Flatfoot (pes planus) is a condition that occurs when the arch or instep of the foot collapses or touches the standing surface. It is also known as fallen arches or pronation of the feet.
The human foot is made up of 26 bones, 33 joints, and over 100 muscles, tendons and ligaments. The arch of the foot is created by tightening of the muscles and various ligaments that support the bones of the arch as well as ligaments that run from the heel to the ball of the foot. The arches distribute weight evenly across the feet and up the legs, and can affect walking. A well-developed arch is balanced between rigidity (for stability) and flexibility (for adapting to surfaces).
There are two types of flatfeet. Flexible flatfoot means that the foot has some arch, even if it only appears when the person flexes the feet or stands on the toes. This is a normal condition that is generally painless and does not require treatment. Stiff, inflexible, or painful flatfoot is an abnormal condition and may indicate a bone abnormality in the foot, a disease, or an injury.

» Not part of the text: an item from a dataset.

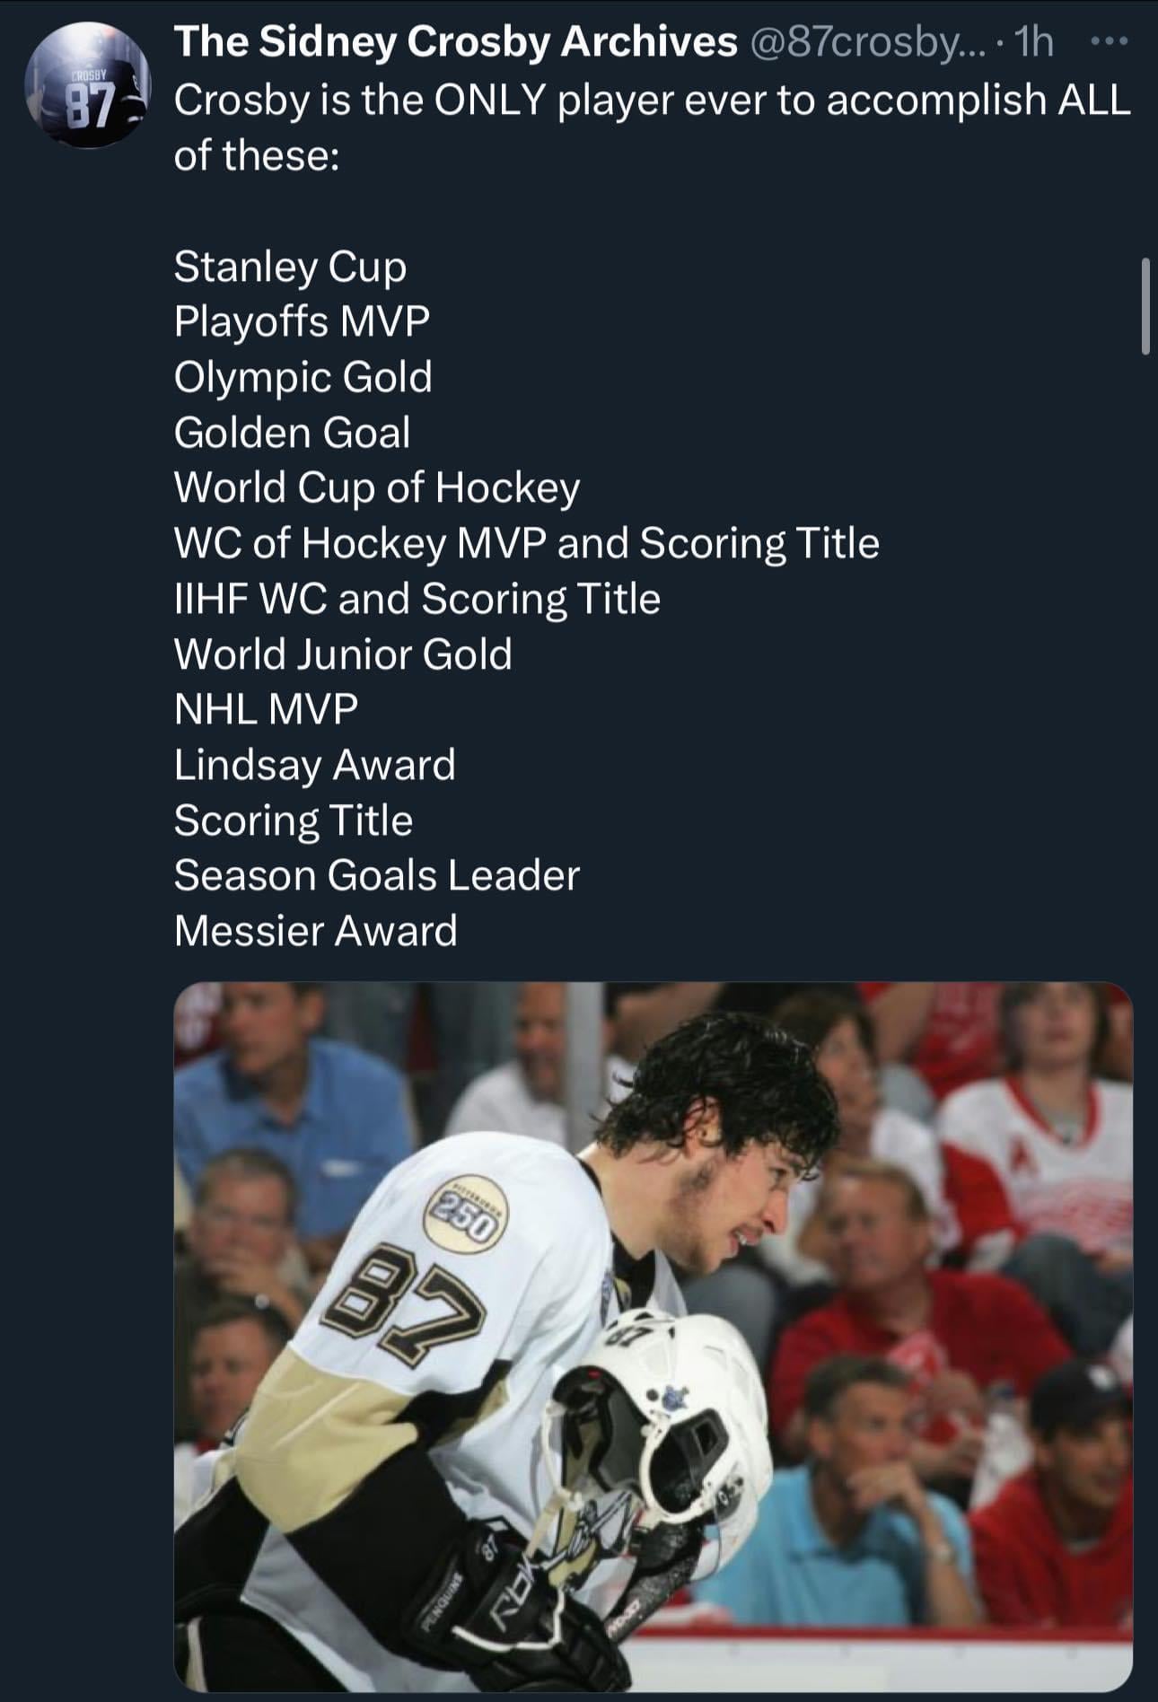Image resolution: width=1158 pixels, height=1702 pixels.
Task: Select the 'IIHF WC and Scoring Title' line
Action: [x=417, y=599]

Incidence and Prevalence of Flatfeet
Flatfeet are a normal condition in infants and toddlers. This is partly the result of fatty deposits along the bottom of the foot that go away as the child grows. It is also because the ligaments in the foot have not fully developed. Flatfootedness in children is generally painless and does not interfere with walking or activity. In fact, as children learn to walk, the soft tissues in the foot tighten and form the arch. Most children develop arches by late childhood.
When flatfeet continue into adulthood, most cases are considered normal. Incidence of flatfeet in the general population is unknown.